Each line of the data must be copied exactly.

■ Stored data entries
——

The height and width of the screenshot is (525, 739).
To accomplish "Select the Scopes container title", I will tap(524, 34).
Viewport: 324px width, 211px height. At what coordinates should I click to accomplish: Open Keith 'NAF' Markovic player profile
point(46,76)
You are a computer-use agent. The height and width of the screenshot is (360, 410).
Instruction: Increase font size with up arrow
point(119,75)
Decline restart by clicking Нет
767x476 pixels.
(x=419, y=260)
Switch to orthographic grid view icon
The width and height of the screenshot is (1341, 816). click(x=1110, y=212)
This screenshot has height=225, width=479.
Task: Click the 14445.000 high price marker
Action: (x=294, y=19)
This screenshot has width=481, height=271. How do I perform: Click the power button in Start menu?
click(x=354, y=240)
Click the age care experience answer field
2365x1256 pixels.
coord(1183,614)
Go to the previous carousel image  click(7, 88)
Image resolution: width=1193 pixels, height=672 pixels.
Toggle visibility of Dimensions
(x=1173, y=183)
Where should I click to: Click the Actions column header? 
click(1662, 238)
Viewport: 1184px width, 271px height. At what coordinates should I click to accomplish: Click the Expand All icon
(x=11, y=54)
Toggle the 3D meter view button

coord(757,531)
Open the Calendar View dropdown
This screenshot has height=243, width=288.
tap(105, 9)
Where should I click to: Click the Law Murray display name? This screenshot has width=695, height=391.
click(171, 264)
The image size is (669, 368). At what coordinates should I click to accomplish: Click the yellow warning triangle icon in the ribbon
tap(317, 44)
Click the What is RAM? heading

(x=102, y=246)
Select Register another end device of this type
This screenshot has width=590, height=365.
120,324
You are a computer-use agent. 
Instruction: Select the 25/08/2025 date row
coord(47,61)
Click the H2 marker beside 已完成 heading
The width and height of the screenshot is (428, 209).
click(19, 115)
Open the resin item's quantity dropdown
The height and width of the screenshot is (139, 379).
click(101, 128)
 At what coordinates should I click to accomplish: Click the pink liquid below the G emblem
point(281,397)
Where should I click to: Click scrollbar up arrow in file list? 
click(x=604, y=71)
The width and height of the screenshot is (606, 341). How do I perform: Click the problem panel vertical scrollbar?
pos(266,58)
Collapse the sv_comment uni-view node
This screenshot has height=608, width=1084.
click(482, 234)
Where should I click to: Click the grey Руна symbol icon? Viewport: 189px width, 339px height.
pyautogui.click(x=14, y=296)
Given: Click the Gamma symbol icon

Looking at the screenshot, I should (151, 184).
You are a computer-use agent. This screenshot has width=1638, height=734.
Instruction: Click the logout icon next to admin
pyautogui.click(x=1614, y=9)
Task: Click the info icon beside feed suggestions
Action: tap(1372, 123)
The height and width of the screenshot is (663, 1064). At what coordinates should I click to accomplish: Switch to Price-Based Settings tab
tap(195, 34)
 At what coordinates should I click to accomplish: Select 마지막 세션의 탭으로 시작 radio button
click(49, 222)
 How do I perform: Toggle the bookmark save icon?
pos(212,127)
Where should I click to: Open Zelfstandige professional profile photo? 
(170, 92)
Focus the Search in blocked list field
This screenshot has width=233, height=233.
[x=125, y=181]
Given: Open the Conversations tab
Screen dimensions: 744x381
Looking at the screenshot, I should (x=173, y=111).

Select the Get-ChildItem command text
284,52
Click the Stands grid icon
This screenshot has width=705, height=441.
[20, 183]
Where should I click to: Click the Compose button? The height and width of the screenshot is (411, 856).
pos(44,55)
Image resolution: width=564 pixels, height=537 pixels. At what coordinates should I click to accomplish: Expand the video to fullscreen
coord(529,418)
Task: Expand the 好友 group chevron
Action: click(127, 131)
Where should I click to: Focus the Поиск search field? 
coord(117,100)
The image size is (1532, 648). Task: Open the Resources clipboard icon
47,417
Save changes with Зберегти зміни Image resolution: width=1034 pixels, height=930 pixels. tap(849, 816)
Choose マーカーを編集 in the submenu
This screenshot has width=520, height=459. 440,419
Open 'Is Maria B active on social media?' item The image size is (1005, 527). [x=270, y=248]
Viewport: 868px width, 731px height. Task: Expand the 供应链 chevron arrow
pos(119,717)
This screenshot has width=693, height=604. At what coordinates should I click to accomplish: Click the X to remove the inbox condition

——

■ SOLUTION
The height and width of the screenshot is (525, 739).
To accomplish "Select the Scopes container title", I will tap(524, 34).
Viewport: 324px width, 211px height. At what coordinates should I click to accomplish: Open Keith 'NAF' Markovic player profile
point(46,76)
You are a computer-use agent. The height and width of the screenshot is (360, 410).
Instruction: Increase font size with up arrow
point(119,75)
Decline restart by clicking Нет
767x476 pixels.
(x=419, y=260)
Switch to orthographic grid view icon
The width and height of the screenshot is (1341, 816). click(x=1110, y=212)
This screenshot has height=225, width=479.
Task: Click the 14445.000 high price marker
Action: (x=294, y=19)
This screenshot has width=481, height=271. How do I perform: Click the power button in Start menu?
click(x=354, y=240)
Click the age care experience answer field
2365x1256 pixels.
coord(1183,614)
Go to the previous carousel image  click(7, 88)
Image resolution: width=1193 pixels, height=672 pixels.
Toggle visibility of Dimensions
(x=1173, y=183)
Where should I click to: Click the Actions column header? 
click(1662, 238)
Viewport: 1184px width, 271px height. At what coordinates should I click to accomplish: Click the Expand All icon
(x=11, y=54)
Toggle the 3D meter view button

coord(757,531)
Open the Calendar View dropdown
This screenshot has height=243, width=288.
tap(105, 9)
Where should I click to: Click the Law Murray display name? This screenshot has width=695, height=391.
click(171, 264)
The image size is (669, 368). At what coordinates should I click to accomplish: Click the yellow warning triangle icon in the ribbon
tap(317, 44)
Click the What is RAM? heading

(x=102, y=246)
Select Register another end device of this type
This screenshot has width=590, height=365.
120,324
You are a computer-use agent. 
Instruction: Select the 25/08/2025 date row
coord(47,61)
Click the H2 marker beside 已完成 heading
The width and height of the screenshot is (428, 209).
click(19, 115)
Open the resin item's quantity dropdown
The height and width of the screenshot is (139, 379).
click(101, 128)
 At what coordinates should I click to accomplish: Click the pink liquid below the G emblem
point(281,397)
Where should I click to: Click scrollbar up arrow in file list? 
click(x=604, y=71)
The width and height of the screenshot is (606, 341). How do I perform: Click the problem panel vertical scrollbar?
pos(266,58)
Collapse the sv_comment uni-view node
This screenshot has height=608, width=1084.
click(482, 234)
Where should I click to: Click the grey Руна symbol icon? Viewport: 189px width, 339px height.
pyautogui.click(x=14, y=296)
Given: Click the Gamma symbol icon

Looking at the screenshot, I should (151, 184).
You are a computer-use agent. This screenshot has width=1638, height=734.
Instruction: Click the logout icon next to admin
pyautogui.click(x=1614, y=9)
Task: Click the info icon beside feed suggestions
Action: tap(1372, 123)
The height and width of the screenshot is (663, 1064). At what coordinates should I click to accomplish: Switch to Price-Based Settings tab
tap(195, 34)
 At what coordinates should I click to accomplish: Select 마지막 세션의 탭으로 시작 radio button
click(49, 222)
 How do I perform: Toggle the bookmark save icon?
pos(212,127)
Where should I click to: Open Zelfstandige professional profile photo? 
(170, 92)
Focus the Search in blocked list field
This screenshot has width=233, height=233.
[x=125, y=181]
Given: Open the Conversations tab
Screen dimensions: 744x381
Looking at the screenshot, I should (x=173, y=111).

Select the Get-ChildItem command text
284,52
Click the Stands grid icon
This screenshot has width=705, height=441.
[20, 183]
Where should I click to: Click the Compose button? The height and width of the screenshot is (411, 856).
pos(44,55)
Image resolution: width=564 pixels, height=537 pixels. At what coordinates should I click to accomplish: Expand the video to fullscreen
coord(529,418)
Task: Expand the 好友 group chevron
Action: click(127, 131)
Where should I click to: Focus the Поиск search field? 
coord(117,100)
The image size is (1532, 648). Task: Open the Resources clipboard icon
47,417
Save changes with Зберегти зміни Image resolution: width=1034 pixels, height=930 pixels. tap(849, 816)
Choose マーカーを編集 in the submenu
This screenshot has width=520, height=459. 440,419
Open 'Is Maria B active on social media?' item The image size is (1005, 527). [x=270, y=248]
Viewport: 868px width, 731px height. Task: Expand the 供应链 chevron arrow
pos(119,717)
This screenshot has width=693, height=604. At what coordinates should I click to accomplish: Click the X to remove the inbox condition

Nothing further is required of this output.